Written instruction —
Reproduce all lines of the data below, requests included, multiplying every coordinate in the answers by 2.35 and rounding each result to a whole number, with halves rounded up. Omit the pictures from the output.

※ ※ ※

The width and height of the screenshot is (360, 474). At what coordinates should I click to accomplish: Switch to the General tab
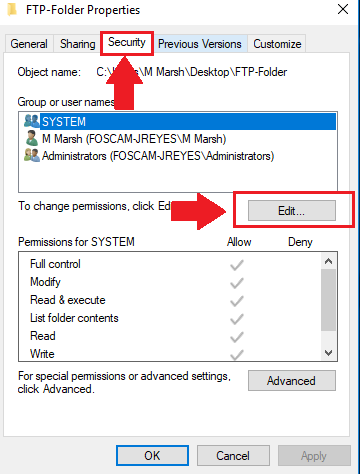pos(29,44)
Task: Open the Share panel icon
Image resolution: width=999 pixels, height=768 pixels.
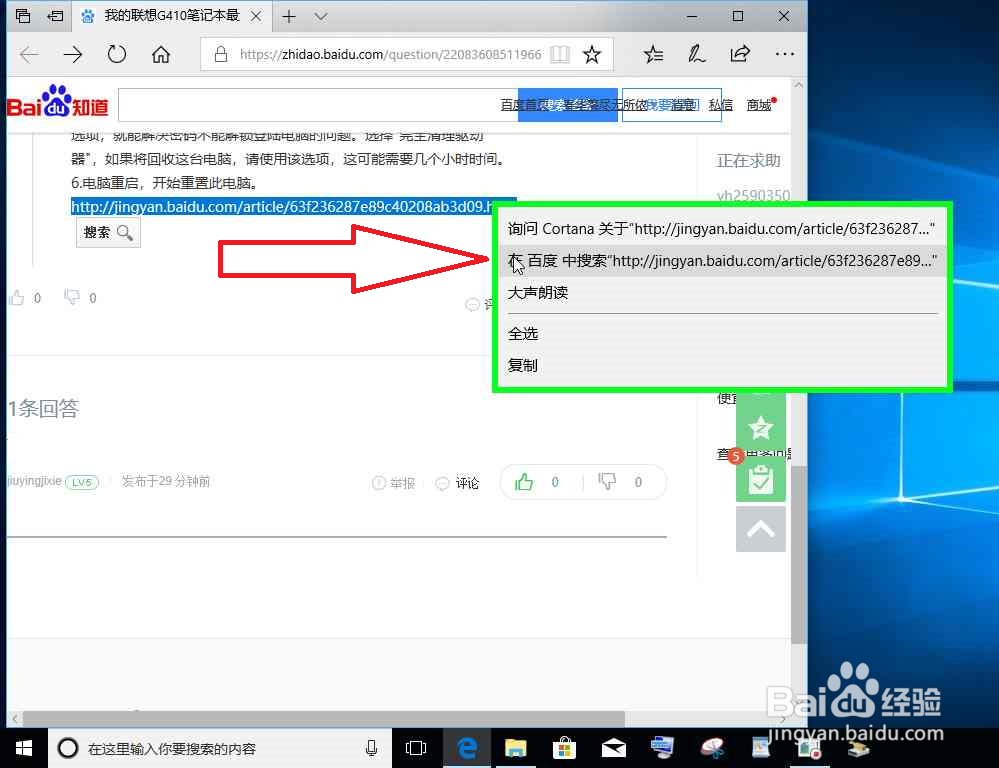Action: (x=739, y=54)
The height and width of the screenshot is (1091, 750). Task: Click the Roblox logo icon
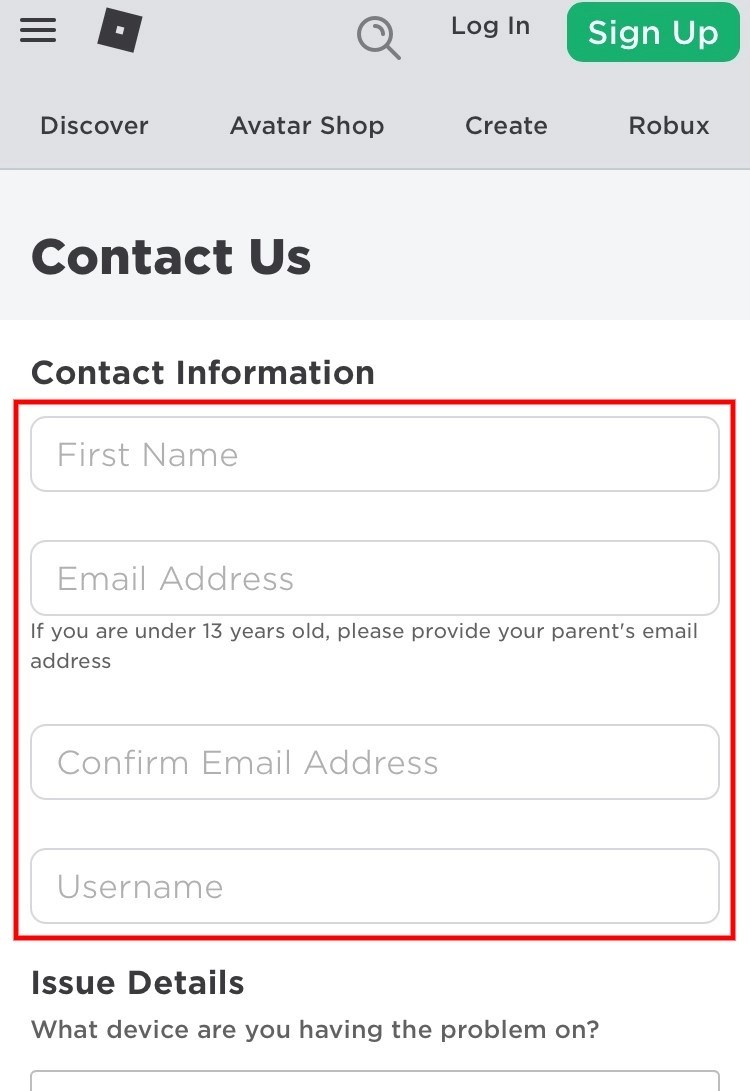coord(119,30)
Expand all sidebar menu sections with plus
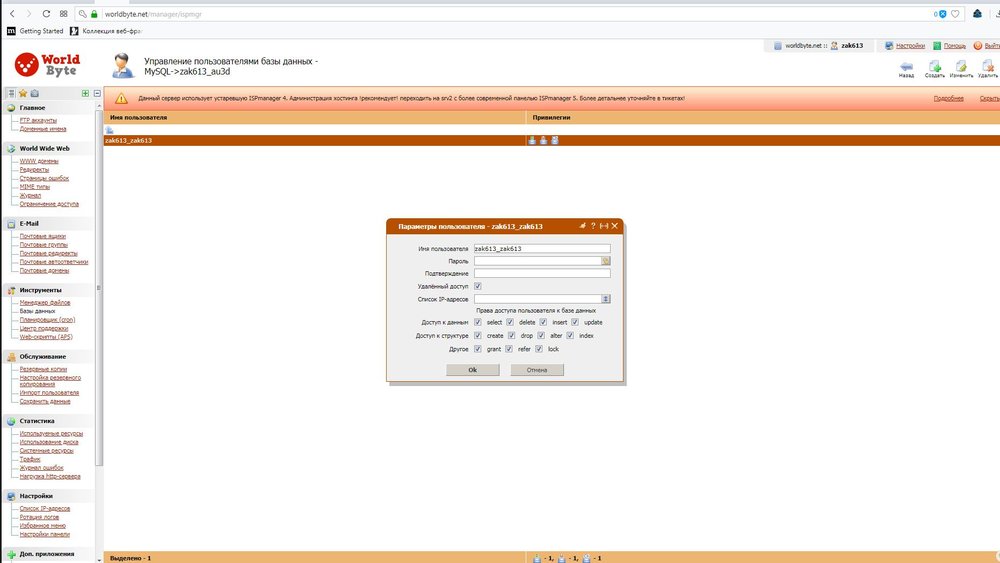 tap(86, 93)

※ ※ ※

Exercise response —
The width and height of the screenshot is (360, 474). At what coordinates should I click to accomplish: Switch to the General tab
pos(68,103)
Task: Open the Share panel icon
Image resolution: width=999 pixels, height=768 pixels.
Action: (x=1737, y=127)
The height and width of the screenshot is (1091, 750). Task: Click the Roblox logo icon
coord(280,71)
Expand all sidebar menu sections with plus
 tap(202, 219)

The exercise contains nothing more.